** Data for review follows **
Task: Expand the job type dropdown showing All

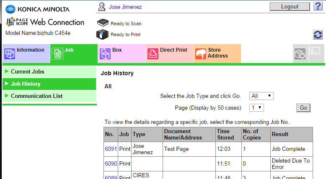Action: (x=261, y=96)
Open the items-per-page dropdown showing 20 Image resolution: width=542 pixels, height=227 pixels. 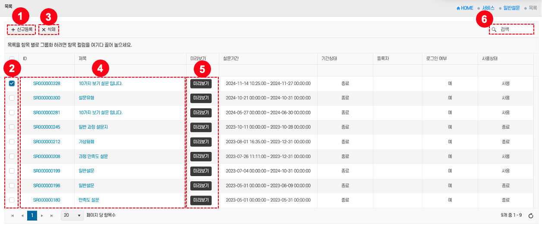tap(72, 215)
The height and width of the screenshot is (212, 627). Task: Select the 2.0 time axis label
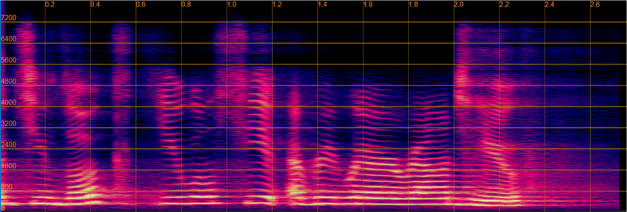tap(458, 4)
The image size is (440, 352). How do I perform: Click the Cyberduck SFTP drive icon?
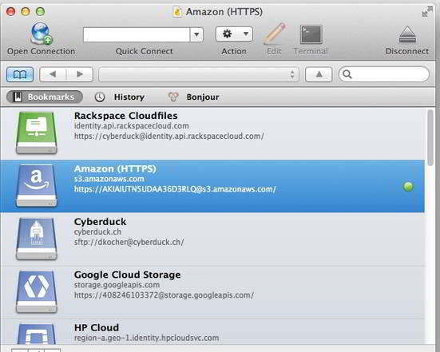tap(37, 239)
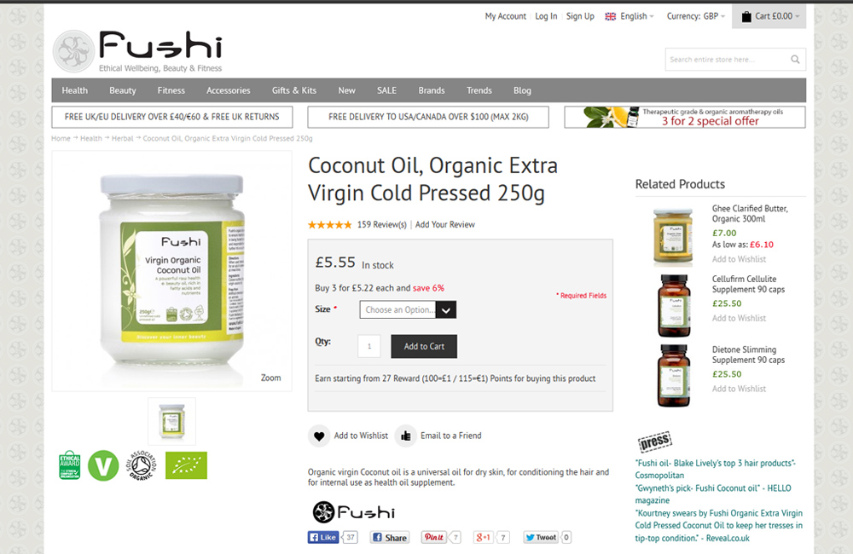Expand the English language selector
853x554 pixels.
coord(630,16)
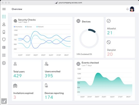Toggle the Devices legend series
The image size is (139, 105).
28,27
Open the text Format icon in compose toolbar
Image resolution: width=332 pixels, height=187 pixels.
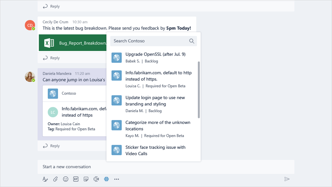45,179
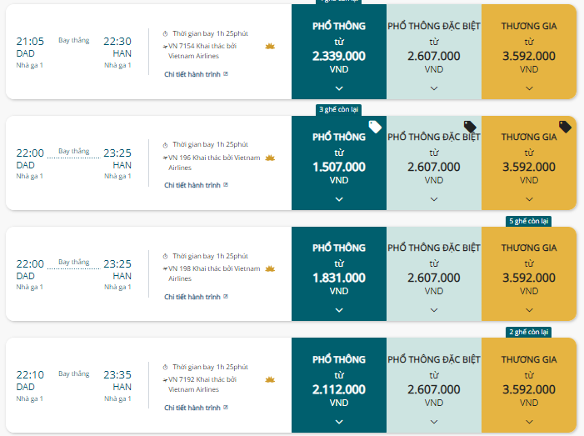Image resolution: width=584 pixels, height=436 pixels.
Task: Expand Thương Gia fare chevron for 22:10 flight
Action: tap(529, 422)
** End of Data for review **
** Data for review follows **
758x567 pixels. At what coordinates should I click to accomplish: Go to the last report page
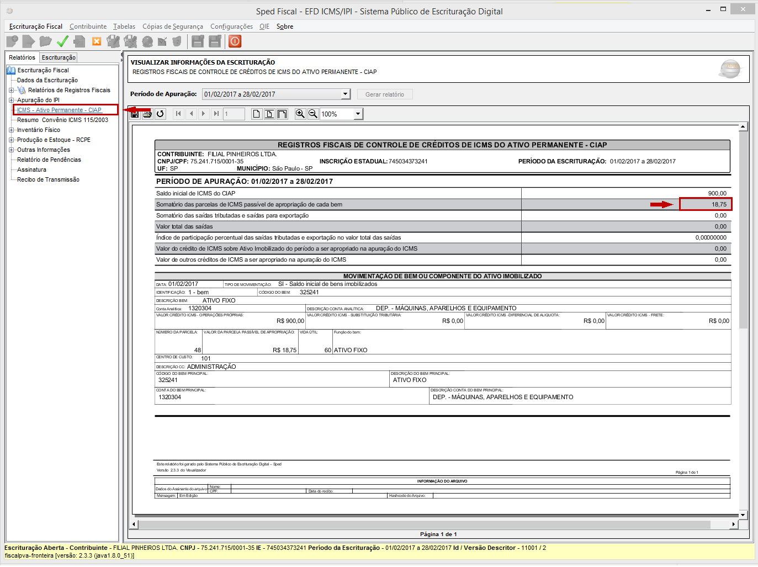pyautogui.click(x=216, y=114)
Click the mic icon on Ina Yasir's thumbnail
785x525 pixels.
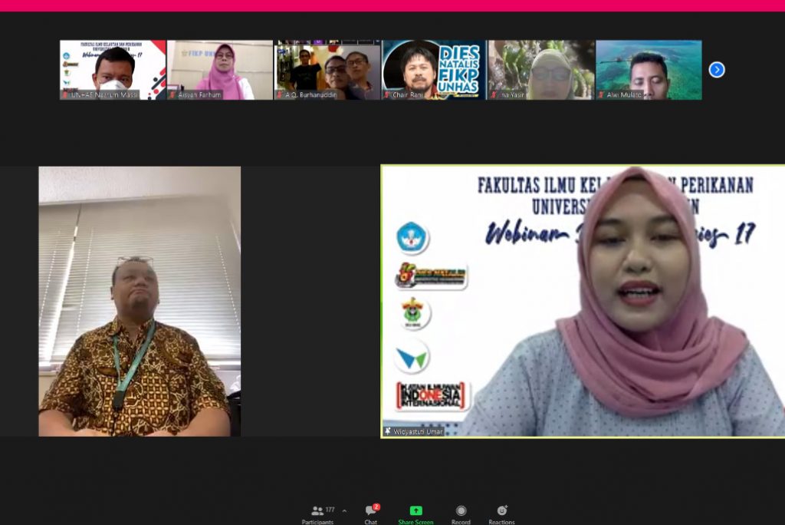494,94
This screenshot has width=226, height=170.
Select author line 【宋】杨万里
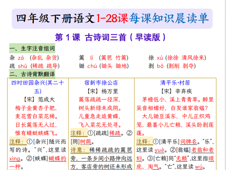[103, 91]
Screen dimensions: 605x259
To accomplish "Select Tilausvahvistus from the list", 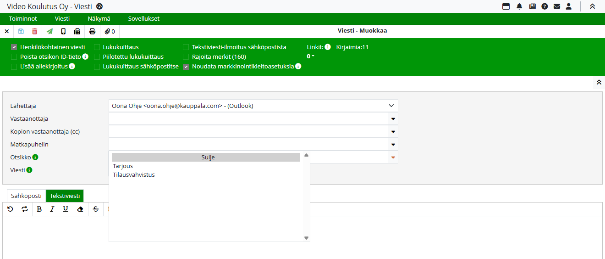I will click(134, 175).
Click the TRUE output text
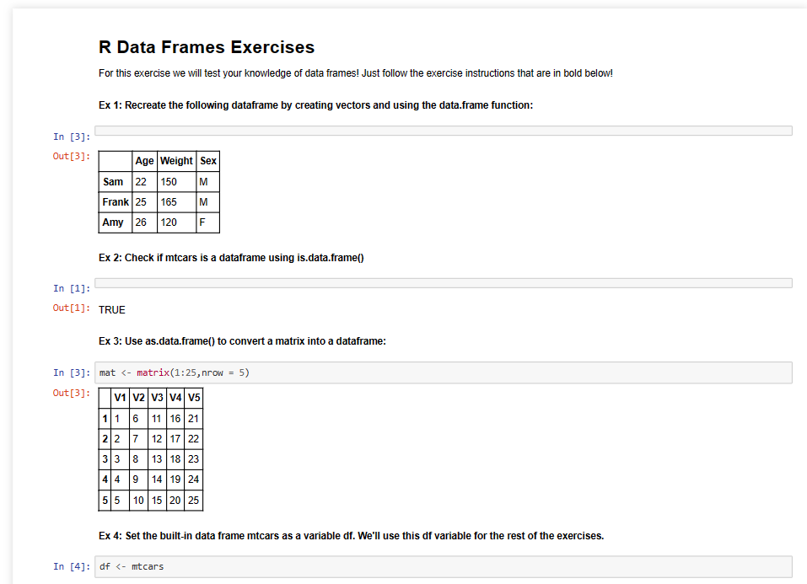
** End of Data for review **
**Task prompt:** If a line above holds the string "text", return it as it stands.

**Finished task:**
Open the text Format icon in compose toolbar
Click the TRUE output text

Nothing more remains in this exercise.